Case management inefficiencies further exacerbate delays. Courts continue to rely heavily on paper-based processes, manual cause list preparation, and physical file movement. The absence of systematic case differentiation means simple matters requiring minimal judicial intervention consume the same procedural bandwidth as complex constitutional questions. Additionally, frequent adjournments, procedural technicalities, and limited use of alternative dispute resolution mechanisms contribute to the mounting backlog.

The Digital Transformation: e-Courts Phase III

Recognizing the urgent need for systemic reform, the Union Cabinet approved Phase III of the e-Courts Mission Mode Project in September 2023, allocating ₹7,210 crore for implementation through 2027. This initiative represents a fundamental shift toward digital, online, and paperless courts, building on the successes of earlier phases that connected 99.5% of court complexes to high-speed Wide Area Networks.

Phase III focuses on digitizing legacy court records, establishing cloud-based repositories, and deploying AI-powered case management systems. The project introduces universal e-filing portals with multilingual interfaces and expands video conferencing-based hearings, remote testimony, electronic evidence, and digital summons via NSTEP.

Online Dispute Resolution: The Parallel Revolution

While e-Courts digitize existing processes, Online Dispute Resolution (ODR) offers an alternative pathway that bypasses traditional litigation. Since 2021, Online Lok Adalats have disposed of over 22 million cases, MSME disputes are increasingly resolved online, and consumer platforms integrate ODR as mandated under the Consumer Protection Act 2019 and E-Commerce Rules 2020. ODR resolution typically occurs within 30–90 days at far lower cost than traditional litigation.

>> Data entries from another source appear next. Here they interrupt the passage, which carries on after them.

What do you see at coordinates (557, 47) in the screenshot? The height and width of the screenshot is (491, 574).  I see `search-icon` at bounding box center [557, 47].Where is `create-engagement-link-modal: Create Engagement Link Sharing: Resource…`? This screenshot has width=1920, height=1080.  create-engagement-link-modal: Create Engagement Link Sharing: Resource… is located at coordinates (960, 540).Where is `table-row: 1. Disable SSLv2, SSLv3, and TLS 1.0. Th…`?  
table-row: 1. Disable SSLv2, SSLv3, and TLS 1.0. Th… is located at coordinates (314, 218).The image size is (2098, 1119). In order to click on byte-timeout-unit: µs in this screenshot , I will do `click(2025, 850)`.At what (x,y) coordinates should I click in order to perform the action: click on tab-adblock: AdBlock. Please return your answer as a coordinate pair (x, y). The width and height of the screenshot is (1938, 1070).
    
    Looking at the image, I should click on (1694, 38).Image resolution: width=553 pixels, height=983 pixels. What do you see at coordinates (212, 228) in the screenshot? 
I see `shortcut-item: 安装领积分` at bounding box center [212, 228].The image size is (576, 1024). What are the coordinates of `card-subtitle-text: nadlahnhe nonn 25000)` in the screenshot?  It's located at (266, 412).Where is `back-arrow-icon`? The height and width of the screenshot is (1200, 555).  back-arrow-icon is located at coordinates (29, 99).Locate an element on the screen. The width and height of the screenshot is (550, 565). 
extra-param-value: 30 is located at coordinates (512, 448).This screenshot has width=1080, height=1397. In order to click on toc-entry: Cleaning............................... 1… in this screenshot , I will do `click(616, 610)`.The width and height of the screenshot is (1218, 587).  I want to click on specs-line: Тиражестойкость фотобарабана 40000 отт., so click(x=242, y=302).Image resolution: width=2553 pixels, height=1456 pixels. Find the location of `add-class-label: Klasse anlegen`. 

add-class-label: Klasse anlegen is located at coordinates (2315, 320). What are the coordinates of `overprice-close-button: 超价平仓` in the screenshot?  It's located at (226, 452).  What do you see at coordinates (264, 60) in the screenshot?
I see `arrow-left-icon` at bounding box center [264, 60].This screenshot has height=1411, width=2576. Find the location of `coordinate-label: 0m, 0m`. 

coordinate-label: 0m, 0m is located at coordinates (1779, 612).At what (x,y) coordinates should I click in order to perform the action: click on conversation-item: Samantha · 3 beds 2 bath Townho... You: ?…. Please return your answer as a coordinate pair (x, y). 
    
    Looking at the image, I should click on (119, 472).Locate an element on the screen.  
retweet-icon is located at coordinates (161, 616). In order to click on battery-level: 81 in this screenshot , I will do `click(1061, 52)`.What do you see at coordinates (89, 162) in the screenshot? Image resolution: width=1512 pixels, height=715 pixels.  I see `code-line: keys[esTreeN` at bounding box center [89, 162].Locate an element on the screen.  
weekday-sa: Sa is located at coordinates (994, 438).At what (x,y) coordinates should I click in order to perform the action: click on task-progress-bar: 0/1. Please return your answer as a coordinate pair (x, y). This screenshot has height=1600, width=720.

Challenges in the Digital Justice Ecosystem

Major challenges persist—digital divide, data privacy concerns under the DPDP Act, enforceability questions for private ODR outcomes, and ensuring algorithmic fairness in AI tools. Coordination across multiple institutions is essential to build unified standards and protocols.

Who Bears the Burden?

Delays disproportionately hurt SMEs, consumers, and families in property or matrimonial disputes. Women and migrant workers face unique access barriers. Inclusive digital transformation—training, assistance centers, and mobile outreach—can alleviate these burdens.

The Road Ahead: Integrating Technology with Justice

India is poised to reshape justice delivery through a hybrid ecosystem—digital courts for complex matters and ODR for high-volume, low-value disputes. Success hinges on digital literacy, connectivity in court premises, standardized ODR protocols, strong data protection, and capacity-building for judges and lawyers. Platforms like Juriven are structuring accessible ODR pathways that complement formal courts.